▸ Requirement:
Format the lines running from the line containing "You are a GUI" up to and including the line containing "Click the Volume" as a JSON list of strings, with one string per line and any blank lines omitted.

▸ Stored rows:
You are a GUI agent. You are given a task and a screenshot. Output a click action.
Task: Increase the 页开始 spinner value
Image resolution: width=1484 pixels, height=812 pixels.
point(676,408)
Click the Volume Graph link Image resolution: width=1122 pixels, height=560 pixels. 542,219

* * *

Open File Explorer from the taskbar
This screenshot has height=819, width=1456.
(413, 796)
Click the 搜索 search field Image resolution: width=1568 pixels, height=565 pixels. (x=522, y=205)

▸ Response for this exercise:
[
  "You are a GUI agent. You are given a task and a screenshot. Output a click action.",
  "Task: Increase the 页开始 spinner value",
  "Image resolution: width=1484 pixels, height=812 pixels.",
  "point(676,408)",
  "Click the Volume Graph link Image resolution: width=1122 pixels, height=560 pixels. 542,219"
]